El dedo de mi nieto
Fecha: 04/02/2011
Lunes. Me escribe mi hija desde Australia. Lleva allí cinco años y durante ese tiempo ni yo he ido a verla ni ella ha venido a verme. Nos vamos alejando de manera insensible, como la Luna y la Tierra, y a medida que nos alejamos nuestra constelación se enfría. El caso es que su hijo de cuatro años, mi nieto, ha tenido en el parque un accidente a consecuencia del cual le han amputado el dedo meñique de la mano izquierda. Aunque no conozco a mi nieto (sólo he visto algunas fotografías suyas), tengo por él un afecto difuso y raro, pero de una intensidad grande. Por eso me duele tanto la pérdida de ese dedo. Durante la siesta –la cabezada de después de comer, quiero decir– sueño algo relacionado con los dedos y me despierto aturdido. Paso el resto de la tarde intentando concentrarme, sin conseguirlo, en la lectura. A última hora me siento frente al ordenador y le arranco dolorosamente estas líneas.
Martes. Salí de la cama a las tres de la madrugada, empujado por una sed cuya intensidad desconocía. No sólo procedía de la boca, de la garganta, que es de donde normalmente viene la sed, sino de las entrañas, de las vísceras, de las médulas. Tenían sed mis huesos, mi estómago, mis intestinos. Nunca había sentido nada semejante. Bebí a morro, del grifo del cuarto de baño, y después me quedé extrañamente despierto. Algo está pasando en mi cerebro, pensé. O está apareciendo un circuito nuevo o se está rompiendo uno antiguo. Consciente de que durante la noche esos espacios de la casa no me pertenecen (como un intruso, pues), me dirigí al salón. Desde la ventana, la Luna parecía una hostia. Cerré los ojos e imaginé que la hostia era guiada hacia mi boca por una mano invisible. Entreabrí los labios, saqué un poco la lengua, y la hostia fue depositada en ella. La tragué con devoción y fui a mirarme en el espejo del aparador. De mis ojos salía una luz solar en medio de la noche. Alrededor de mis labios y de mis oídos se había formado una pequeña nube. Estaba observando el fenómeno, cuando me desmayé sobre la alfombra. Desperté al amanecer y me sentí bien, como después de un sueño reparador.

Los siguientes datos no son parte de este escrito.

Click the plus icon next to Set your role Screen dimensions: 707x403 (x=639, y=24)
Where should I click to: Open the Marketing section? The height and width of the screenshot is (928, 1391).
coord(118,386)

Apunté la expresión sueño reparador en un cuaderno en el que colecciono este tipo de construcciones hechas. Me vino a la cabeza el término ictus, pero no le hice caso.
Miércoles. Mi hija australiana me envía a través del correo electrónico una foto de la mano de mi nieto, con el dedo amputado. La observo sin opinión alguna, con el juicio suspendido. ¿Por qué me envía esto? Sólo se me ocurre que para hacerme sentir culpable. Y lo consigue. No culpable de un modo dramático, pero sí de un modo sutil, como si yo fuera responsable de su vida y de la de su hijo. Supongo que también de los hijos de sus hijos, cuando lleguen. Por lo demás, la mano es muy pequeña y tiene más líneas que un mapa. De tratarse de un mapa, ¿qué territorio representaría?
Jueves. No sé si se ha escrito una historia del sentido, me parece que no, pero si alguien se pusiera a ello le saldría una enciclopedia del absurdo.
Viernes. Pereza. Me siento frente al ordenador, pero tecleo sin ganas. Estoy como a la espera de algo. Llevo toda la vida a la espera de algo, aunque hay épocas en la que esta sensación se acentúa. Echo la silla hacia atrás, apoyo la nuca en el respaldo y permanezco observando el techo. Ahora va a sonar el teléfono, me digo, y no suena. Al contrario, el silencio resulta casi ensordecedor. ¿Y si fuera este silencio lo que espero? De joven, cuando pasaba hambre (hambre de todo) y me levantaba cada día pensando que ni tenía dinero ni sabía inglés, me atacaba con frecuencia una fantasía en la que ganaba una gran suma de dinero en el casino. Poco a poco fui construyendo con esa historia una novela de la que jamás escribí una línea. Está dentro de mi cabeza, entera, con sus tapas y sus páginas de cortesía. Lo del dinero, con el tiempo, se arregló. Lo del inglés, no. Aunque ayer, en el cine, viendo una película norteamericana, cacé una expresión (I must be off: he de irme) y me pareció un milagro. I must be off. No dejo de repetírmelo. ¿Pero de dónde debo irme?